As with some other Italian exploitation titles of this vintage, Satanik feels deeply conflicted about its attitude toward women, almost pathologically so in this case. While Konopka is a ravishingly beautiful woman, the film coyly avoids any extended nudity and seems to trade in the weird charge of watching her face going through various stages of decay and restoration. Then there's the trademark "poetic justice" ending which wraps things up with that laziest of judgmental story devices, a handy car crash. (See Come Together for an even more outrageous, blatant example of puritanical automotive mayhem.) If you ignore the strange sexual undercurrents, Satanik at least delivers a modicum of thrills thanks to its groovy music score, some isolated striking images (the aforementioned stage show in particular), and enough bizarre shifts in tone to keep even Italo-sleaze veterans scratching their heads.

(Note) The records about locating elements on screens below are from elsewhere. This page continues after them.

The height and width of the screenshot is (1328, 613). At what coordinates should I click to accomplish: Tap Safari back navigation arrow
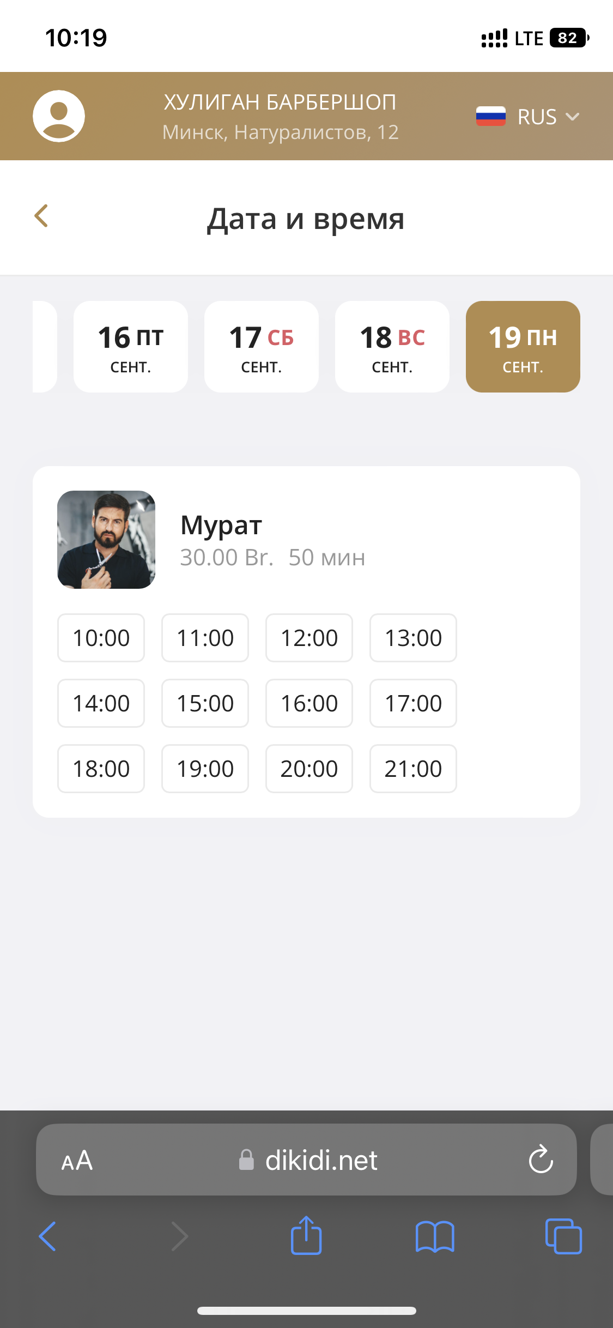click(48, 1236)
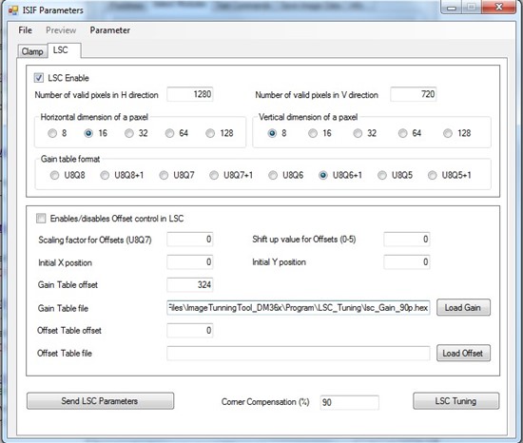Click the H direction valid pixels field
This screenshot has width=523, height=443.
click(190, 94)
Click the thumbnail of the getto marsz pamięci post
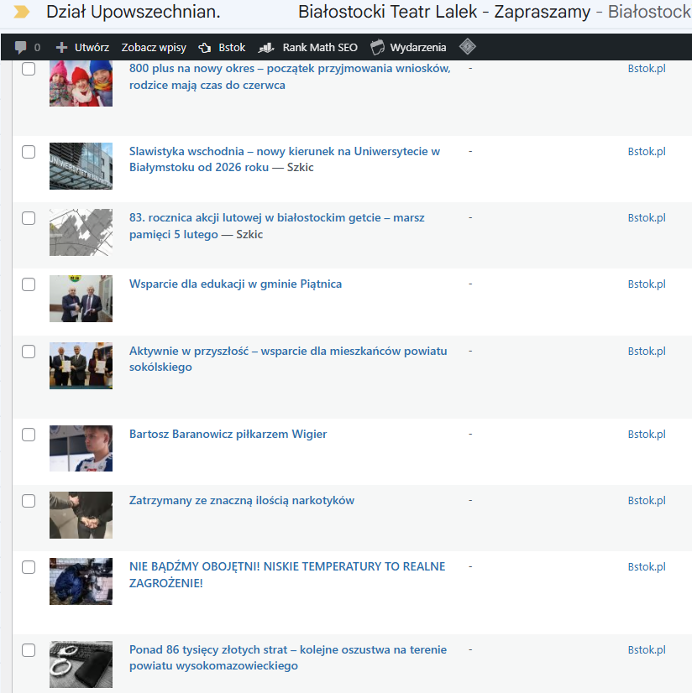Image resolution: width=692 pixels, height=693 pixels. (x=81, y=232)
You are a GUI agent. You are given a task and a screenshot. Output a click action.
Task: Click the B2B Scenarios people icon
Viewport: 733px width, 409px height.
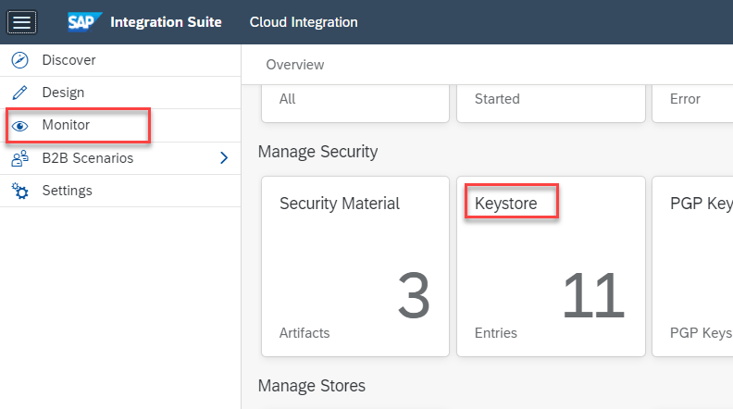pyautogui.click(x=19, y=158)
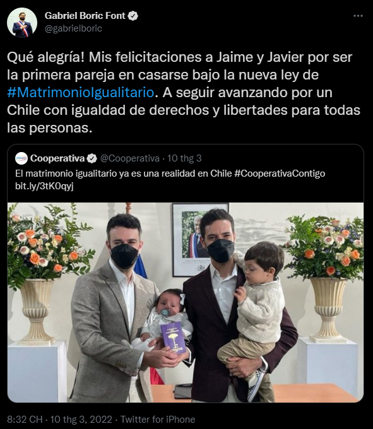Image resolution: width=373 pixels, height=429 pixels.
Task: Open quoted tweet via its 'El matrimonio igualitario' text
Action: tap(66, 173)
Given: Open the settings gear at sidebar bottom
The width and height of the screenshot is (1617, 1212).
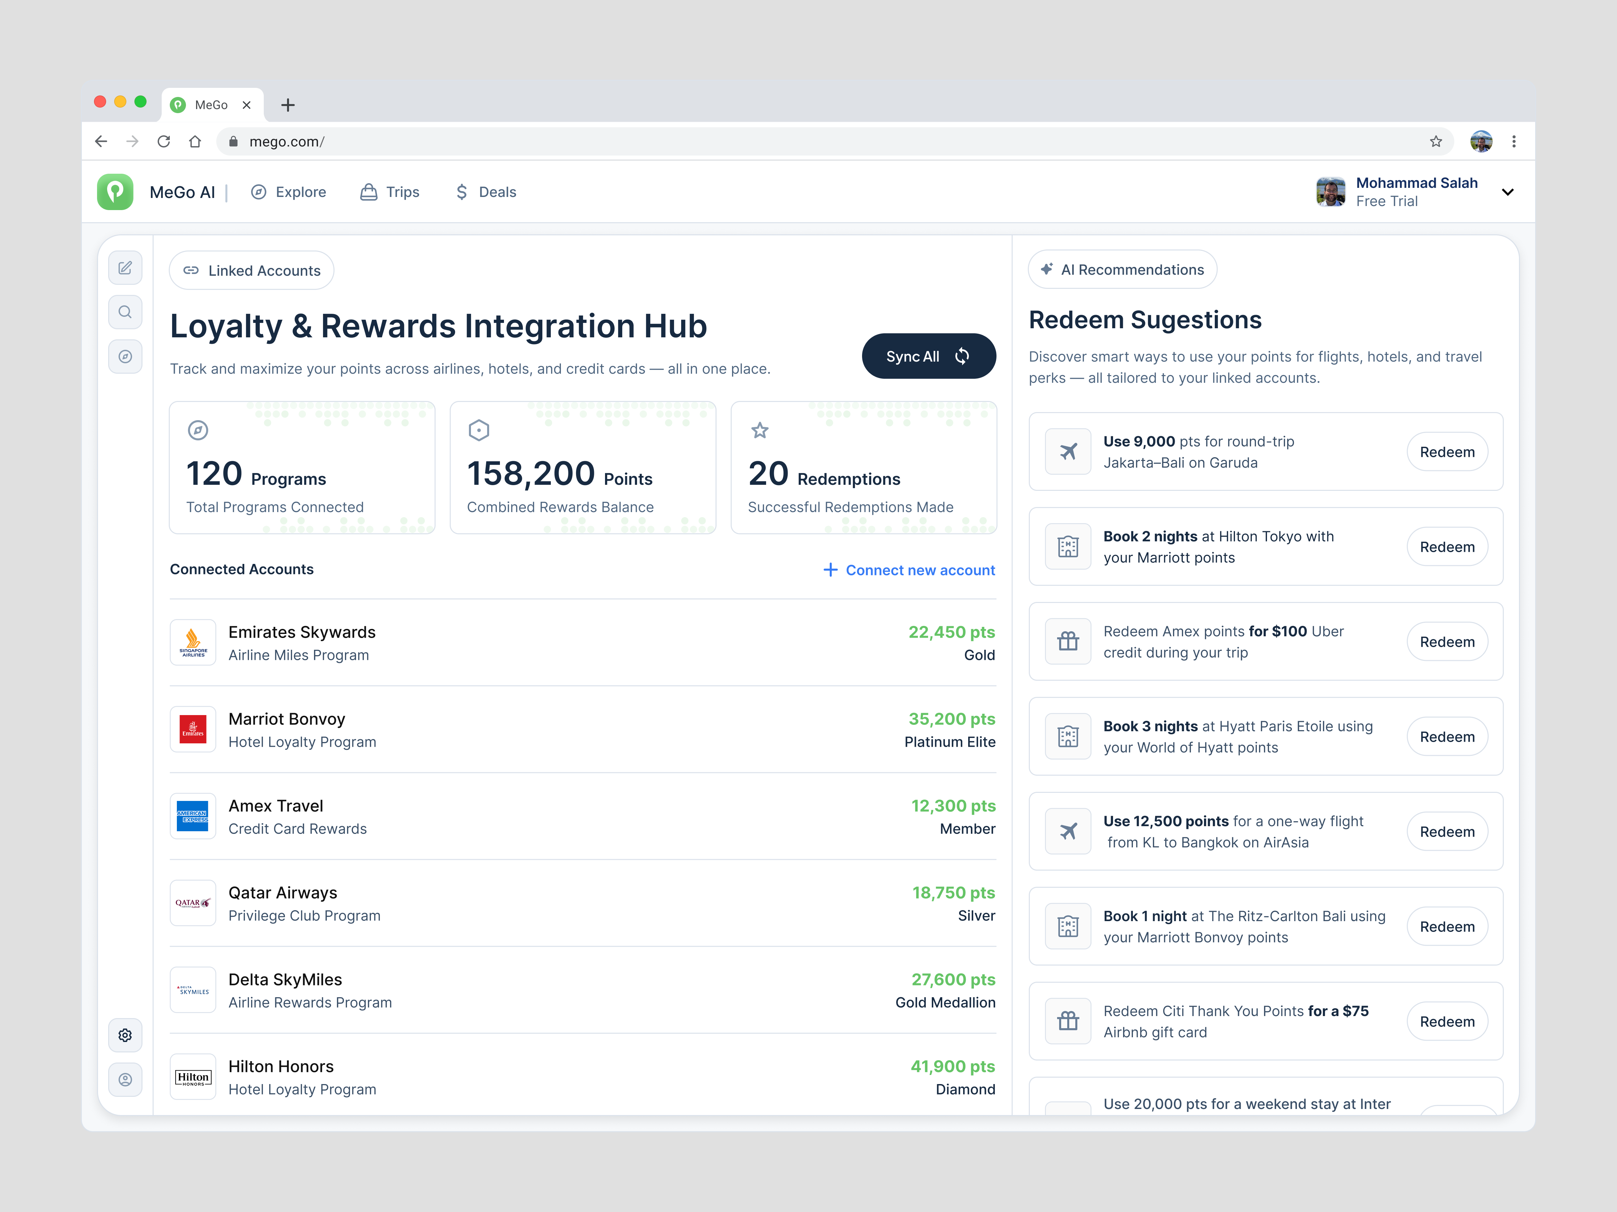Looking at the screenshot, I should (x=125, y=1034).
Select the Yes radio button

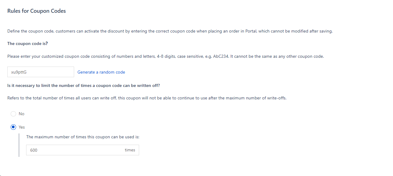(13, 127)
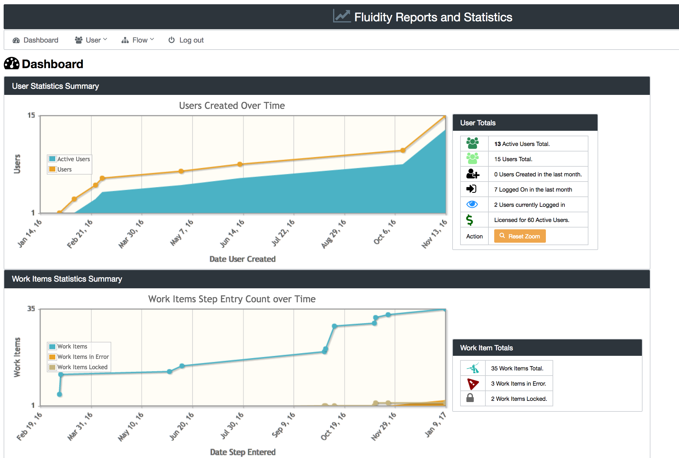Click the Work Items Locked legend entry
The height and width of the screenshot is (458, 679).
(x=82, y=367)
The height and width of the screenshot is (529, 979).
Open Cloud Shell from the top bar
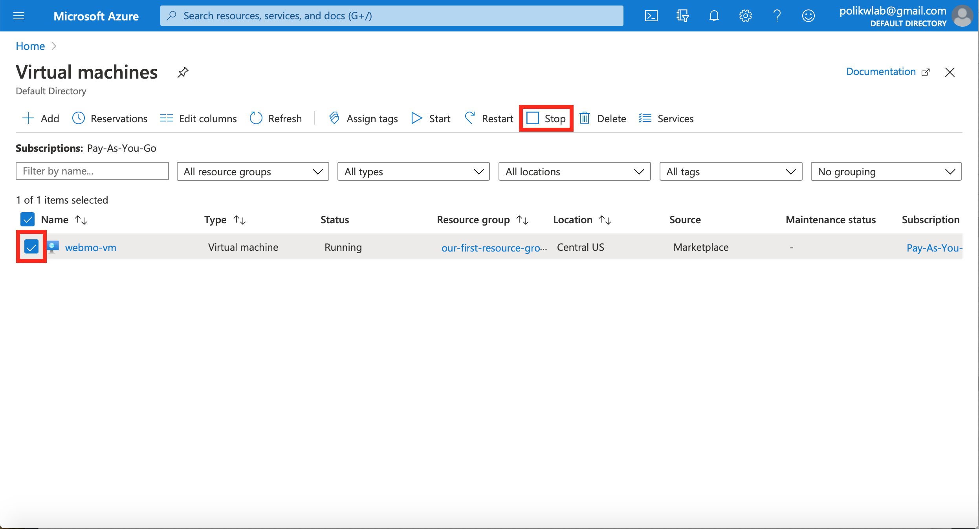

Retromedia's bizarrely designed packaging doesn't really represent this film, from the misleading "booga-booga" satanic cover to the back copy by Mirek Lipenski, which was probably good at some point but fell victim to the worst copy-editing disaster in the format's history. The colorful transfer is a bit of a step up from the PD prints circulating on VHS for years, though the fullscreen image is still grainy. The cropping from the original theatrical aspect ratio poses problems in a few shots, though the reported 2.35:1 framing of some sources appears questionable; only a marginal amount seems to be missing (and the title cards look fine), so this may have been 1.85:1 originally. Sound is mediocre but tolerable as well. The only notable extra (and it's a doozy!) is a gallery of Satanik comic book covers, representing the title character in its male and female incarnations.